Kadang seharian bekerja, kita mikirnya wuihh enaknya sampai rumah selonjoran istirahat. Tapi yang terjadi saat istirahat tersebut masak bengong..lumrahnya yang terjadi sekarang kemudian megang HP kalau punya anak kecil rebutan remote tv. Sampai kemudian saya pada titik "lupa diri" lupaaaaa bahwa saya ini seorang ibu, juga istri yang keberadaan saya dirumah itu sangat di dambakan oleh suami dan anak. Iya benar bahwa saya sudah mengerjakan pekerjaan rumah, sudah selesai memasak, mereka sudah makan kenyang..tapi mereka juga butuh saya untuk bercanda bersama. Dan parahnya lagi saya tidak segera menyadarinya..saya menganggap "ora dolanan hp" tapi balesi notif atau chat chat yang ada di grup, kebetulan saya adalah wali kelas juga mengurus dapodik.
Well saya selalu membuat alasan untuk diri sendiri..ahh gak papa wong saya sudah menjalankan tugas rumah saya. Sampai kemudian suami mengungkapkan isi hatinya...jiahahaha saya benar-benar bodoh untuk tidak cepat menyadari, kurang peka, padahal suami sudah mencontohkan dia kalau sampai dirumah HP langsung disimpan. Akhirnya muncul kesepakatan dan komunikasi diantara kami. saya merasa kok teknologi jadi mengikat saya sehingga saya tidak punya kehidupan pribadi lagi ya? setiap orang harus punya prioritas dalam hidup ini. Tidak masalah juga chat tidak langsung dibahas atau waktu konsultasi bisa menunggu saat waktu saya buat keluarga dirumah selesai.
Setelah dipraktekkan..bonding diantara kami semakin kuat, kami menikmati waktu kami bersama tanpa terbeban oleh apapun. 
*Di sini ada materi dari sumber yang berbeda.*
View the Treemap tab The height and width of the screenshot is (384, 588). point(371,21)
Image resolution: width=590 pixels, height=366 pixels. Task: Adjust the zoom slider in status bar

Memiliki kesadaran bahwa sebenarnya banyak hal disekitar yang bisa dilakukan untuk mengisi "bengong time". Sibukkan diri dengan aktifitas yang positif.
Saya memperbanyak aktifitas menyibukkan diri dengan pekerjaan dan waktu yang berkualitas dengan keluarga. Saya pernah menulis sedikit penelitian kecil berdasarkan pengalaman, ternyata orang kalau kebanyakan ganggur atau tidak punya prioritas akan lebih mudah updet status..dikit-dikit updet istilahnya sampai mau (maaf) toilet aja sempet-sempetnya updet dulu hahaha..
Berdasarkan pengalaman, ini terjadi saat saya libur..kalau kita cuma males-malesan itu akan  mudah tergoda dengan updet yang tidak penting.

Saya menulis seperti ini, bukan antipati terhadap sosial media..kadang sosial media masih menjadi tempat saya berexpresi kok hanya saja agak membatasi diri atau lebih tepatnya istilah jawa, "nepakke awakku" artinya saya suka jengah saat baca status yang terlalu curcol masalah pribadi, nahh saya nepakke diri saya kalau saya begitu pasti orang lain juga tidak akan suka. dan saat kita nulis di status orang akan lebih banyak keponya daripada yang benar-benar peduli. penilaian orang bisa saja bermacam-macam terhadap kita, karena media sosial media hanya muat beberapa karakter dan tidak cukup mampu menjelaskan maksud dari kalimat yang kita tulis maka lahirlah bermacam-macam persepsi orang terhadap kita dan persepsi orang tersebut juga dilandaskan dari like and dislike terhadap kita secara personal. Menurut saya loo innii..jangan marah kalau pendapat anda berbeda. Dan setelah saya menjalani keempat cara saya diatas, kehidupan saya jauh lebih nyaman dan tenang.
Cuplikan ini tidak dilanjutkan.